Holy Thursday, 2012
In the name of the Father and the Son and the Holy Spirit!
The Lord enjoined us to pray, “Give us this day out daily bread.” “Daily” means something very important and necessary to our existence, the main support of our earthly lives.
Bur “daily bread” can and should be understood in a wider sense: the Lord calls himself the Bread of Heaven that gives eternal life; He is even more vital than the daily nourishment our bodies need, because He gives eternal life: For the bread of God is He which cometh down from heaven, and giveth life unto the world (John 6:33).
We partake of this Heavenly Bread through faith and prayer: He that cometh to me shall never hunger; and he that believeth on me shall never thirst (John 6:35). But we commune most fully with the Heavenly Bread through the Mystery of the Eucharist (i.e., Thanksgiving), since in this case the body as well as the soul communes with Christ. For the body must also communicate with eternity as the Lord said: Whoso eateth My flesh, and drinketh My blood, hath eternal life; and I will raise him up at the last day (John 6:54). When the Lord spoke these words they seemed savage and nonsensical to many people—even some of His disciples—and they abandoned Him.
At the Last Super before His Passion, the Lord established the Mystery of the Eucharist, in which bread and wine change into the Body and Blood of the Lord: Take eat this is My body... Drink ye all of it; For this is My blood of the new testament (Matthew 26:26-28).

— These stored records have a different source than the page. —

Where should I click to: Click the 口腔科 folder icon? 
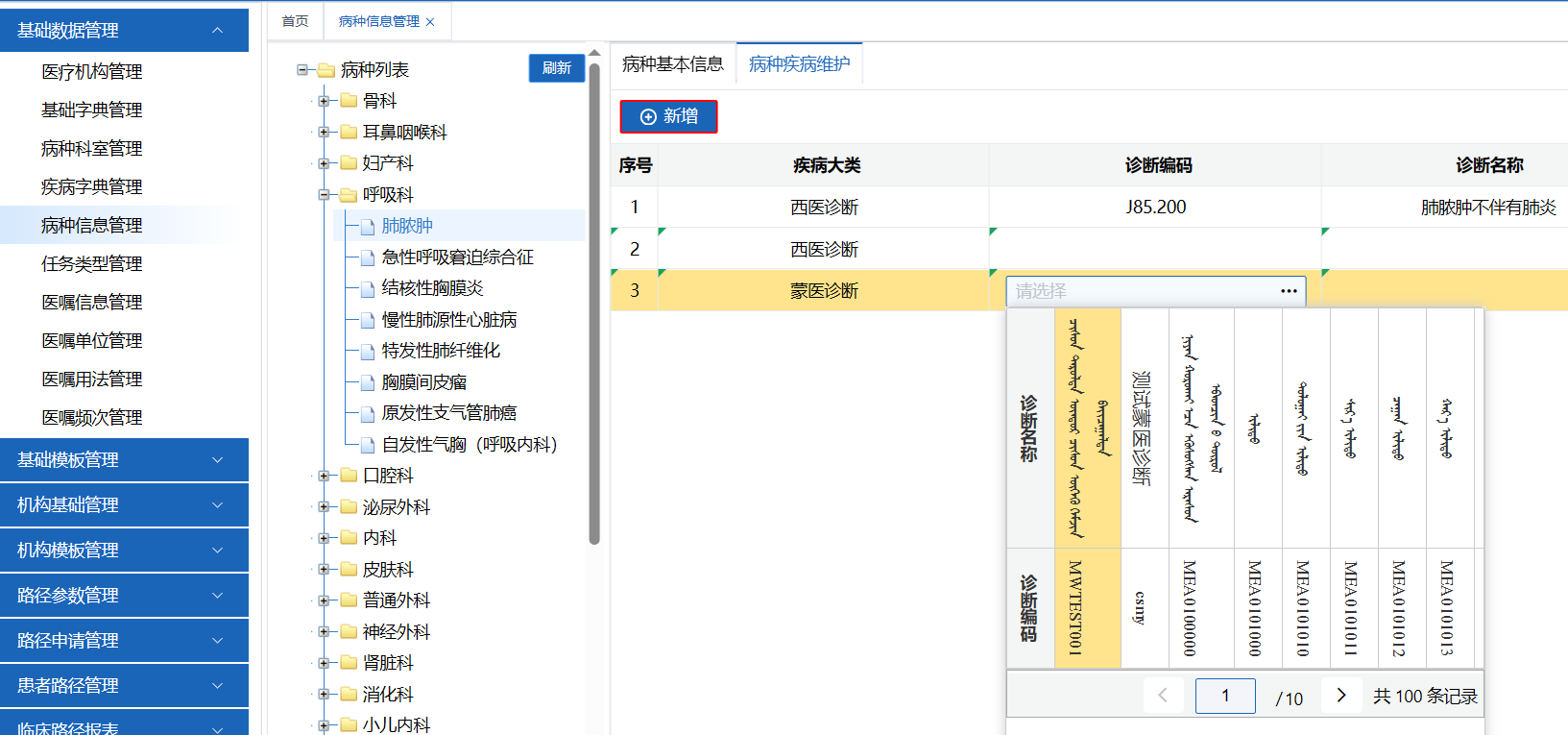click(x=349, y=476)
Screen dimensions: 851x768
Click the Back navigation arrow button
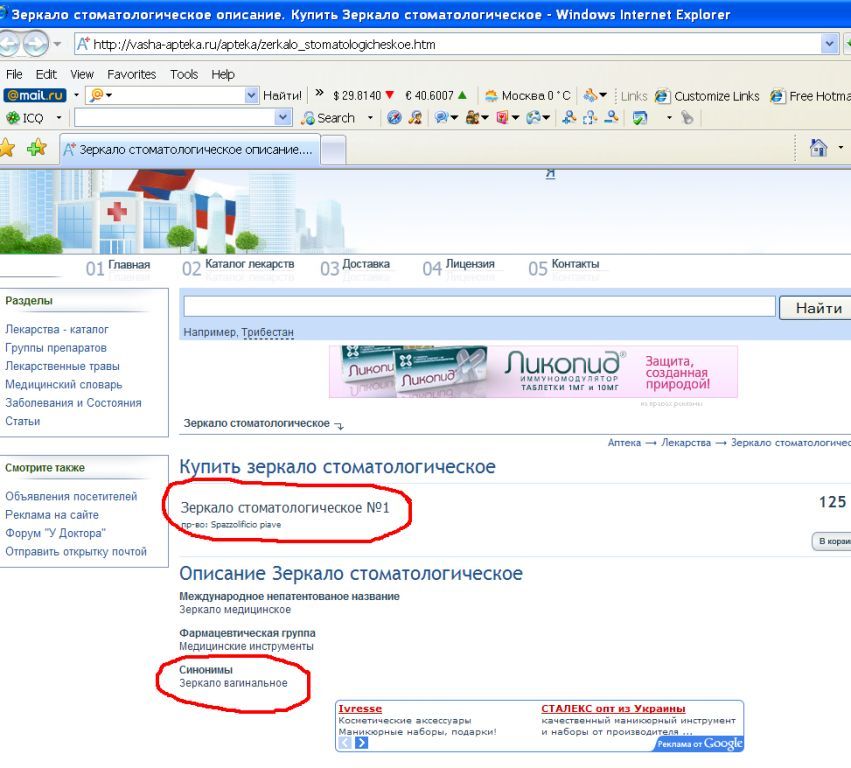(x=8, y=45)
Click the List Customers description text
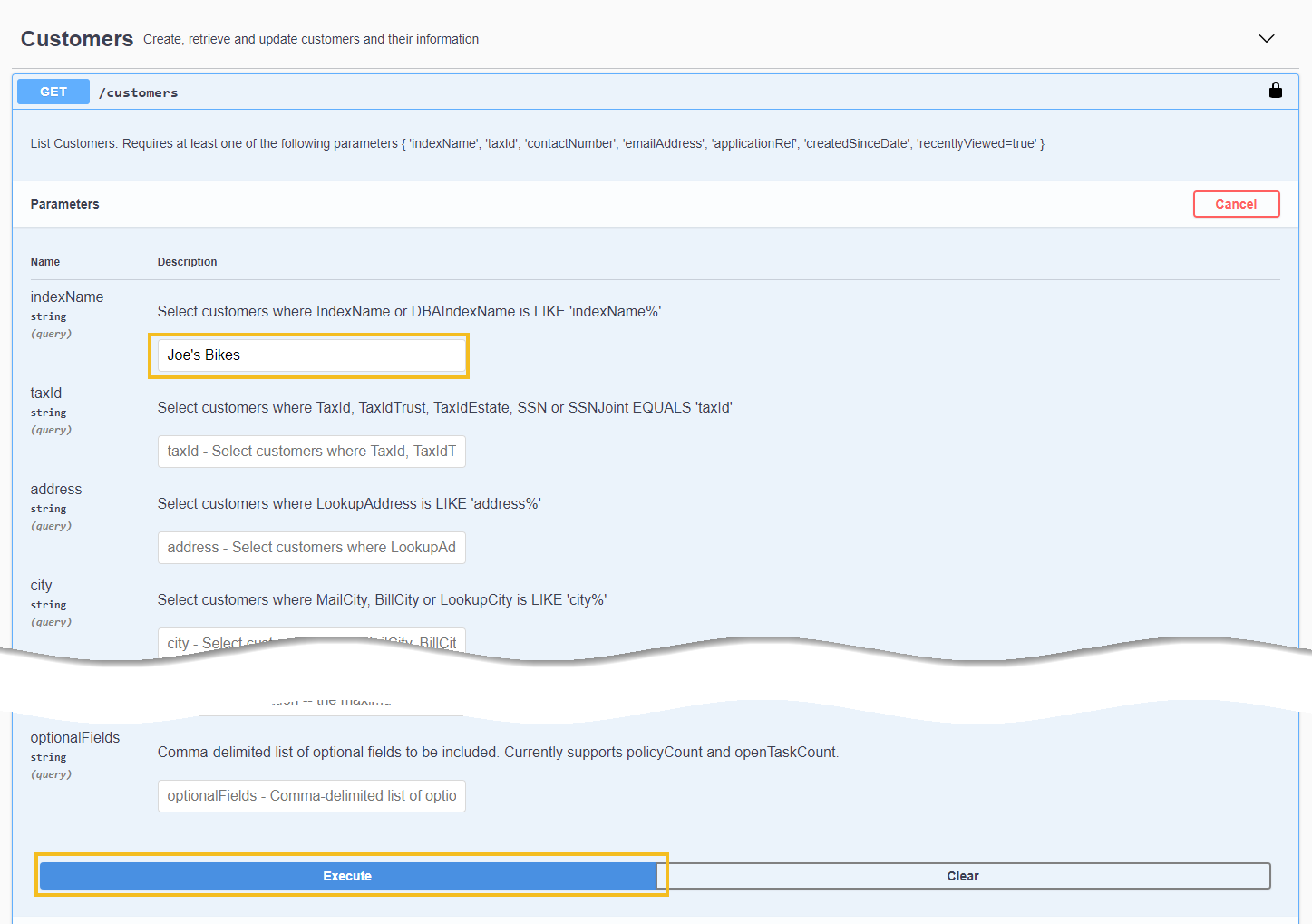Screen dimensions: 1312x924 [x=537, y=143]
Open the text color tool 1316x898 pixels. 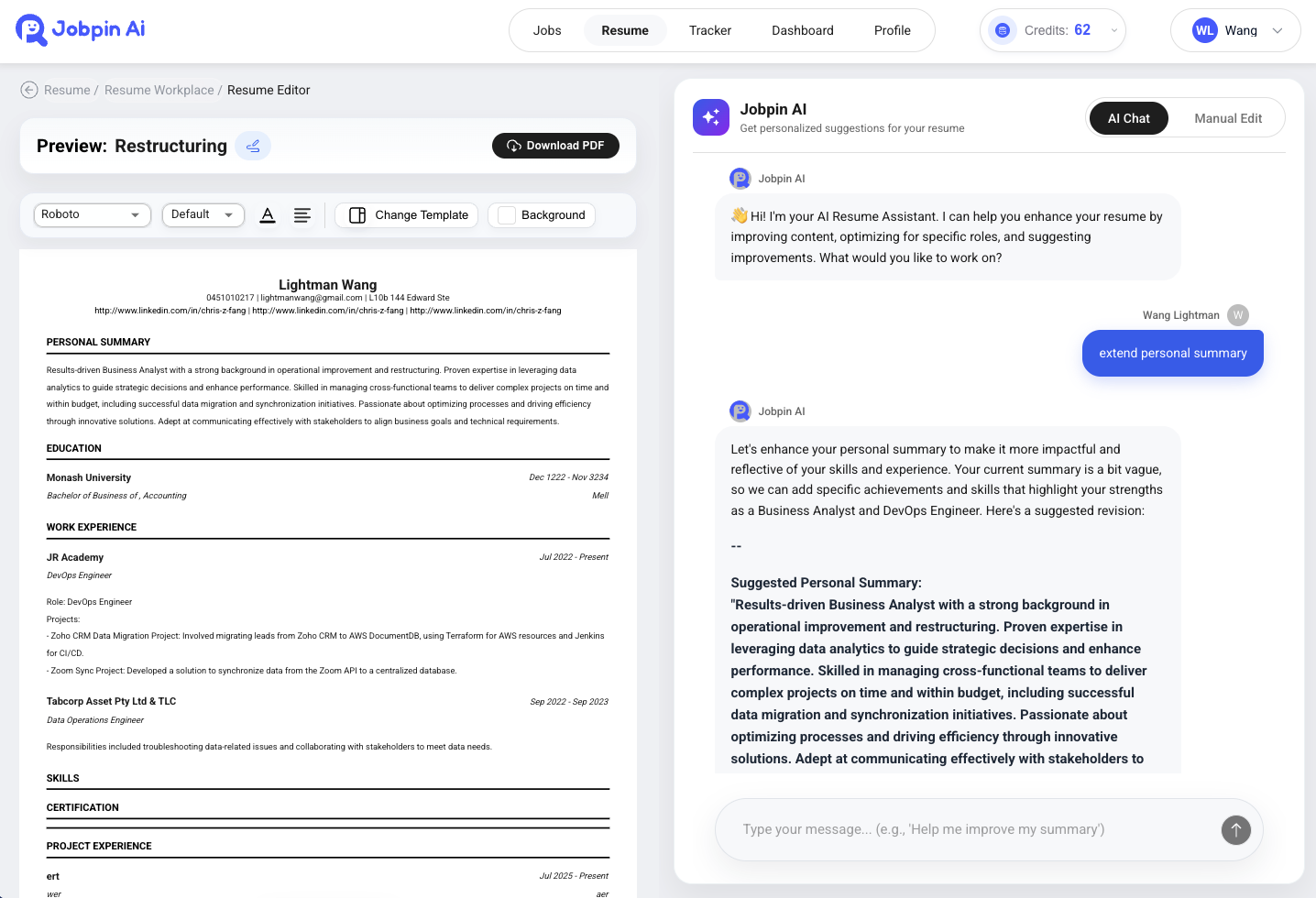[x=267, y=215]
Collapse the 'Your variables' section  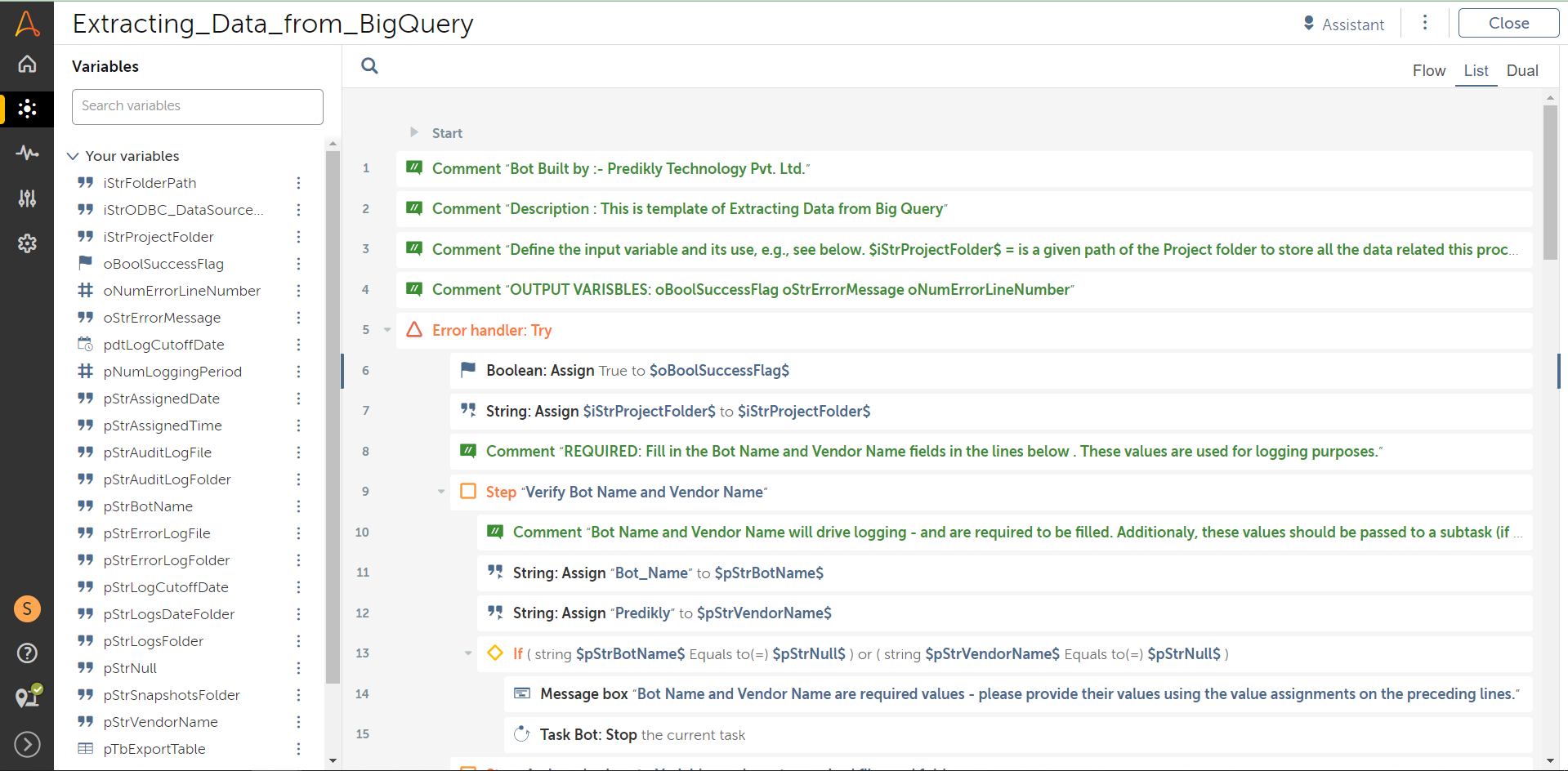point(73,156)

In the mystery of salvation there cannot be anything formal: where there is grace there is freedom, according to the apostle Paul. But freedom requires active participation of human beings going to meet the saving God. The mystery of salvation is a person's meeting with God: God saves, and the person is saved. Christ died for everyone and redeemed everyone. But this is only one aspect, the objective side. In the Mystery of the Eucharist Christ's act of redemptive suffering on the Cross is reproduced in essence. The Lord said: This do in remembrance of Me (Luke 22:19) In remembrance of what? The Last Supper? No. In remembrance of Christ's sufferings on the Cross. And those who participate in this Mystery by partaking of the Holy Gifts commune to the greatest degree possible with the redemption the Lord effected though applying it to oneself personally and subjectively.
Each day we eat bread and water, and this nourishment imperceptibly for us is transformed into our flesh and blood. This surprises no one, because it is a biological law.
But the spirit also has its laws. Mystery does not tolerate investigation because the action of the spirit does not submit to rationalization—this is the domain of faith.
But many do not understand this and try to rationalize moments of the Mystery, and as a result in the given case reduce the Mystery to only remembrance of the Last Supper. This is the view that all Protestant denominations confess.
We Orthodox, however, maintain the meaning of the Eucharist found in the Gospels: via communion we mystically unite ourselves to Christ, and this unity gives us life eternal, as it is described in the sixth chapter of the Gospel according to John. Thus it was conveyed to us by the Holy Apostles, and thus our Church has kept it from time immemorial. Amen.